At the .38’s bark, the white hump limped to the left. The magnum roared again, and metal sprayed the house behind Garrett as jacketed rounds tore through the pickup’s fender.
One-two-three-four-five-six.
Smiley had been in the Army, but he was a medic. He’d never been trained not to shoot his gun dry in an active firefight. Garrett leaped up and ran at him, trying to close the gap before Smiley reloaded, wanting to be sure of his shot.
He got there in time to see Smiley snap the cylinder shut and bring his gun up.
The snowsuit made a trembling white light at the end of Garrett’s tunnel vision. The way Smiley’s body jerked seemed completely out of proportion to the two pops of the .38.
Blowing snow, cold against his cheeks, freezing blood on his face made a crackling sound as he opened his mouth to breathe. Garrett stood over Smiley, weaving back and forth from the drug. He saw roses of blood blooming across the belly of the white snowsuit.
The butt of the .357 stuck out of the snow and Smiley’s blue-veined hand tried to pry it out, but the punishment had been too much for his old body. His arms were too weak.
He struggled to sit up in the snow and smiled at Garrett.
“Got me good, officer. You sure did. But you shot a little low. I figure those government doctors, they’ll fix me up right as rain,” Smiley said.
“And you’ll spend the rest of your miserable life in prison, old man. You’re done.”
Smiley clutched his belly and Garrett could see the medic in him applying pressure to his wounds. “Think of all the people that’ll visit me, though. The reporters, the stars of them news shows on cable. I’m gonna be the biggest damn thing that ever come out of this town. And stupid rednecks like Tuffy Baylor and your daddy will never be remembered for nothin’.”
The smile absolutely blazed now. The pale blue eyes twinkled and Garrett knew Smiley was right. The killers always became celebrities in their own twisted way.

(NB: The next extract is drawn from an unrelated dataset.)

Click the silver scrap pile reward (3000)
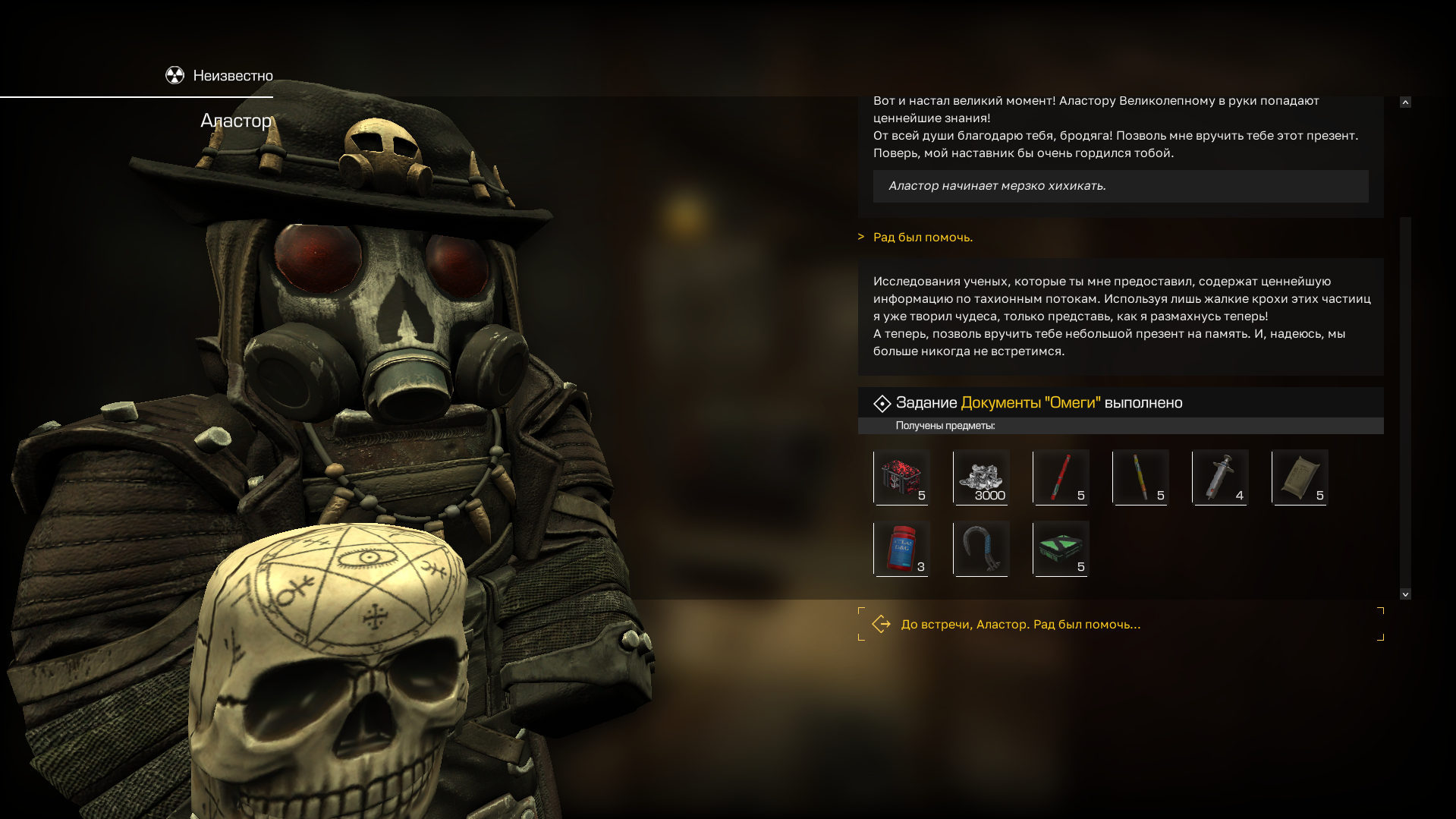(x=981, y=477)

A snowflake caught in Garrett’s eyelashes and he remembered his first ride with L
aSalle, snow pattering against the windshield, unexpectedly opening up to the big man’s soothing nature, telling him about Michelle. The story of her death and how her partner never cleared leather.
Garrett looked down at Smiley Carmichael, his father’s best friend, the man who taught him how to tie a fly, and told self-deprecating stories to make a little boy feel good.

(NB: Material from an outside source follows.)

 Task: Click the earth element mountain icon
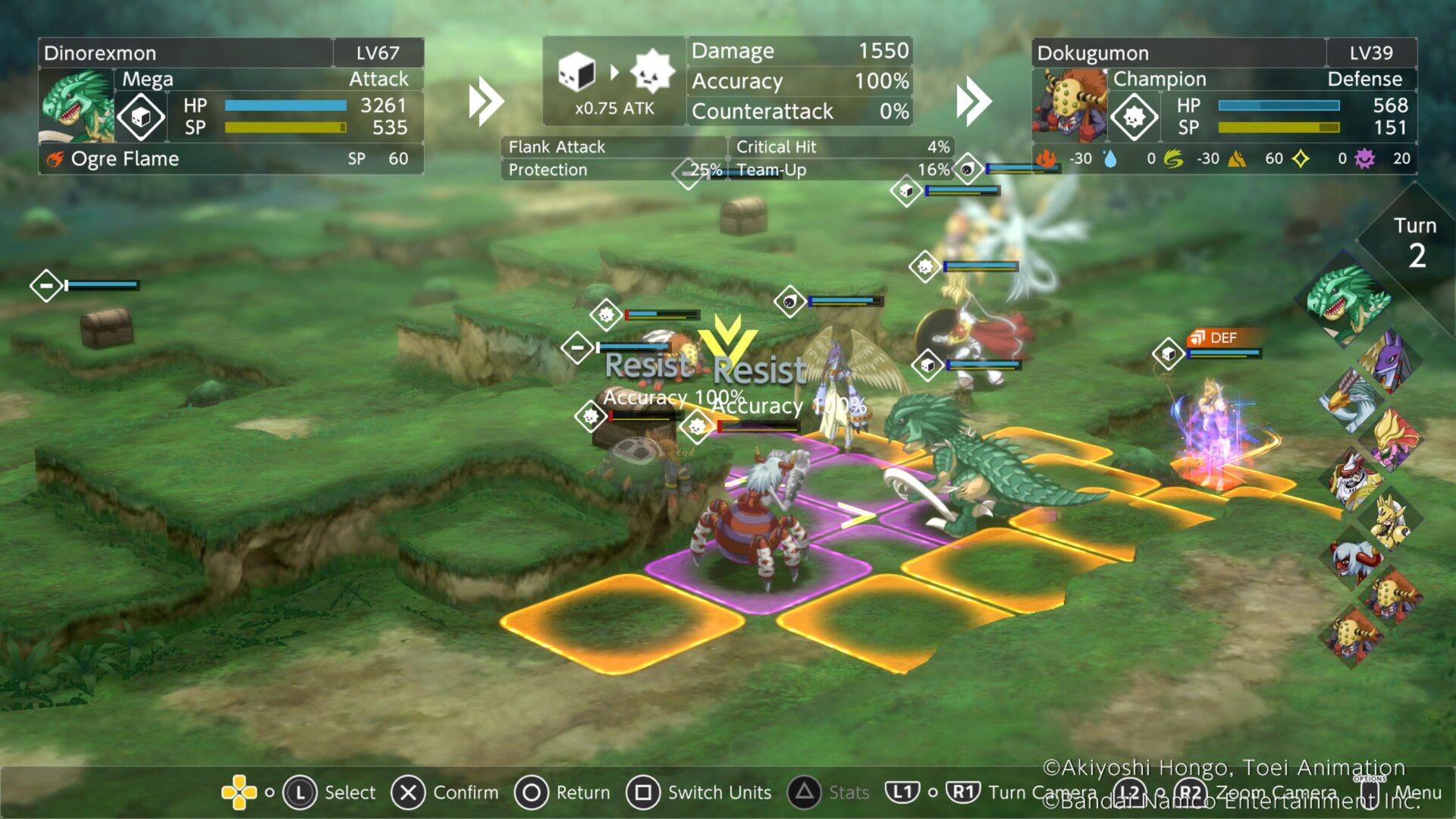click(x=1236, y=158)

Smiley. That good old hard worker who destroyed so many lives over the years. Dozens of girls, LaSalle, Nadine, her friend Mrs. Shotwell who would sit in her empty house and think about this for what was left of her lonely life.

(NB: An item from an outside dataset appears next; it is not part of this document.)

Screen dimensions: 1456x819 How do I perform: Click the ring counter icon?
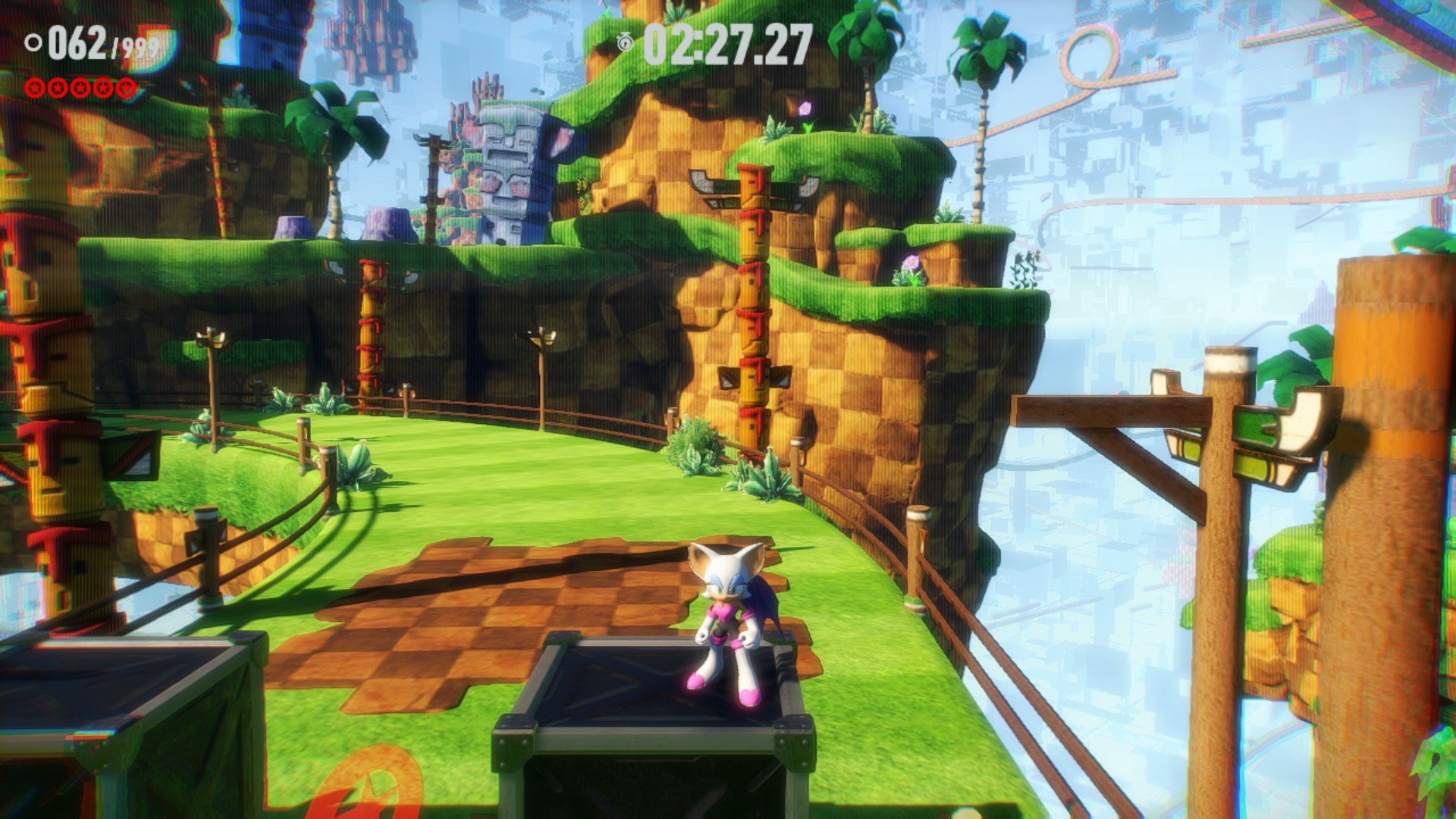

“As my friend Chester LaSalle once put it, the report will say you had your gun in your hand,” Garrett said. This whole insane part of Garrett’s life had started with three gunshots echoing over a snowy yard out at the Withers place.
Tonight, it ended with one.
27
Garrett eased Tracy’s pickup into a spot in front of May’s Diner. He still hadn’t gotten used to parking the damn thing after driving the low-slung Mustang for so long, and it hurt his left shoulder to turn the big wheel too far.
He saw a news truck down the street, the reporter pacing along the sidewalk, wearing his serious face for the camera. Garrett couldn’t imagine what there could possibly be left to cover at this point.
He and Tracy had laid low at her place in the intervening weeks. The case of the “Hillbilly Butcher,” as they’d called him—and wouldn’t Smiley have hated that—spawned a frenzy of media attention after the State Police cadaver team found the lair under the barn. Between the Polaroid pictures and newer digital printouts, they’d found pictures of twenty young women down there. From the bones in his decomposition pit, they estimated he’d killed at least a dozen more over four decades.
Garrett made sure LaSalle’s remains were sent back alongside what little remains could be identified from dental records as Britney Santini. Somehow, he felt the big man would want to see her home.